“Nanotechnology and surface technology” in the Faculty of Materials Engineering

Prof. Markus Hornfeck

Beauty in the details
The particles involved in nanotechnology are only a few millionths of a millimetre in size. This closeness to atomic dimensions and the huge specific surface of the particles open up a whole spectrum of new properties and require a completely new approach to the material.
The models for nanostructures come from nature: a butterfly’s wing, for example, achieves its high strength with minimal weight thanks to a delicate framework structure in the nanometre range.

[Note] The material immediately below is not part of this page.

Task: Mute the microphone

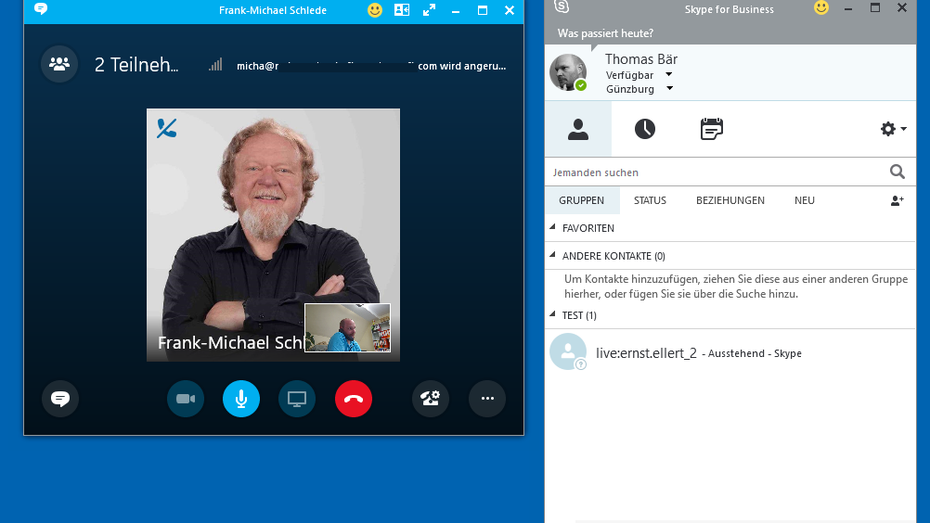Action: 241,399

Photo on the right: Fotolia, Andy Nowack

Lotus effect
The lotus effect is observed on nanostructured surfaces, which dirt particles cannot adhere to and can therefore be easily removed by water.

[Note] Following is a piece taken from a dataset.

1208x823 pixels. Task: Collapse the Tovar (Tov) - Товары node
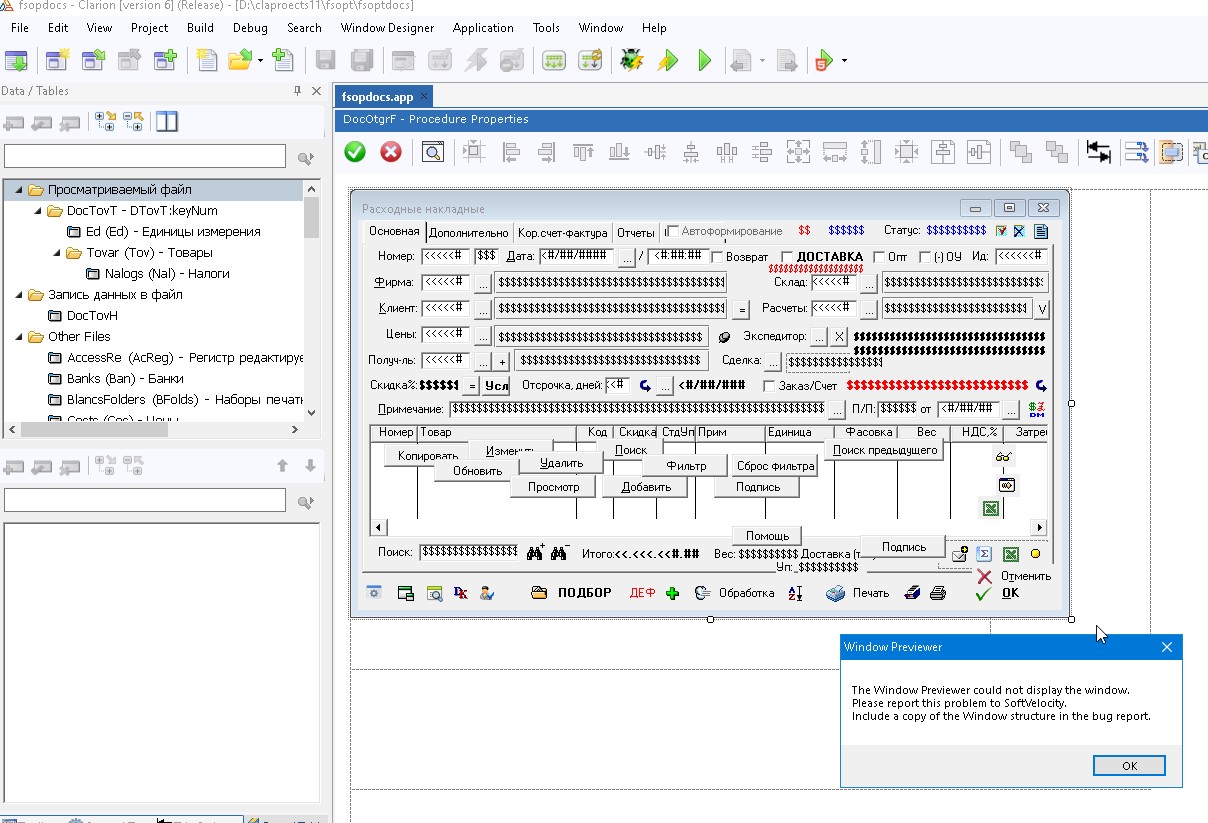[x=57, y=253]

SEM image: Tube stumps in artificial kidneys
In artificial kidneys, micro-structuring (tube stump, above) and nano-structuring (porous tube material, below) are successfully combined.
REM image: porous tube material
REM images: ZWL Lauf 2003

Nanotechnology in materials engineering

In materials engineering, the various possibilities offered by nanotechnology are exploited to produce and create structures using, for example, ultra-fine particles, functional surfaces, and layers. These include not only the carbon black in car tyres but also the finest SiO2 particles (Aerosile®) in toothpaste.
Extremely thin functional layers on spectacle lenses can be used, for example, to selectively adjust optical properties such as colour, reflection, or transparency, and improve mechanical properties such as strength and wear.
Nanometre-thick titanium surface layers improve the biocompatibility of plastic implants. New developments include special zirconium dioxide qualities and nanocomposites made of SiC/Si3N4 or Al2O3/SiC, the benefits of which include lower manufacturing temperatures.
Knowledge of nanomaterials and the understanding of their behaviour is only possible thanks to new investigative methods, such as high-resolution scanning electron microscopy (see images) or total X-ray reflection.